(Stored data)

= = = = = = =

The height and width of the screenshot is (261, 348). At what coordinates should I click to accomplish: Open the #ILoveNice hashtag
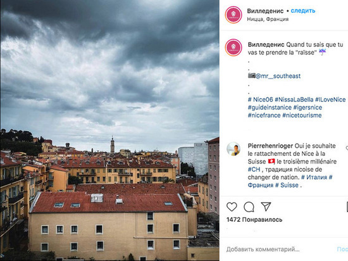[330, 99]
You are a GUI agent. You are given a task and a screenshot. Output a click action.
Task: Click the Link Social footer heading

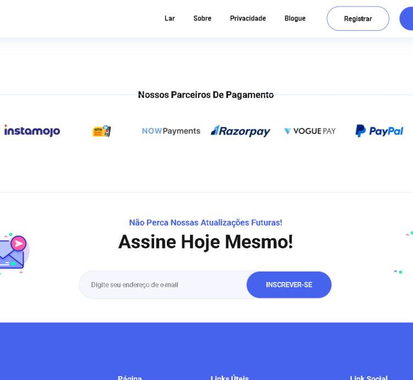click(x=369, y=378)
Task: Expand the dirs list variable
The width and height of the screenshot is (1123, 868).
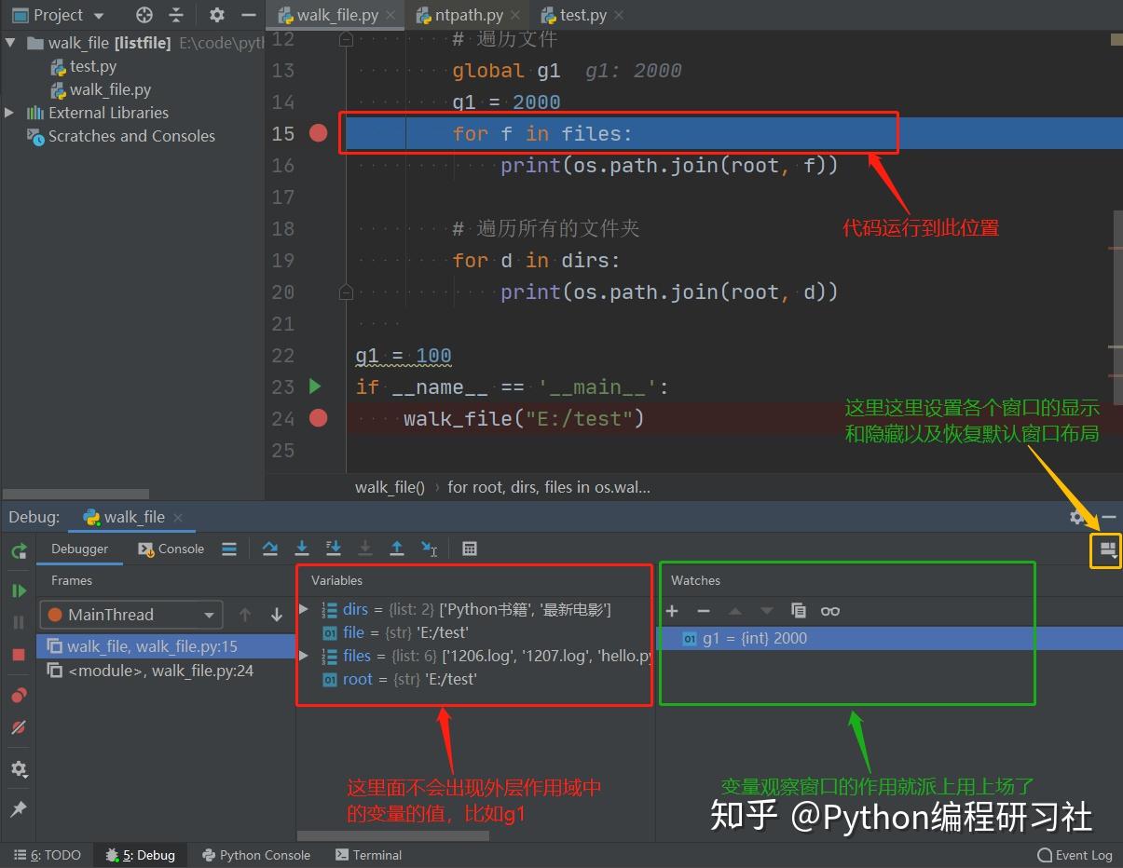Action: pos(304,609)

= = = = = = =

:: WHAT THE TASK ASKS ::
All of the data above should be transcribed verbatim, with pictures omitted.

:: PROBLEM SOLUTION ::
The height and width of the screenshot is (261, 348). At what coordinates should I click to accomplish: Open the #ILoveNice hashtag
[330, 99]
You are a GUI agent. You are given a task and a screenshot. Output a click action.
Task: Click the Link Social footer heading

click(x=369, y=378)
Task: Expand the dirs list variable
The width and height of the screenshot is (1123, 868).
Action: pos(304,609)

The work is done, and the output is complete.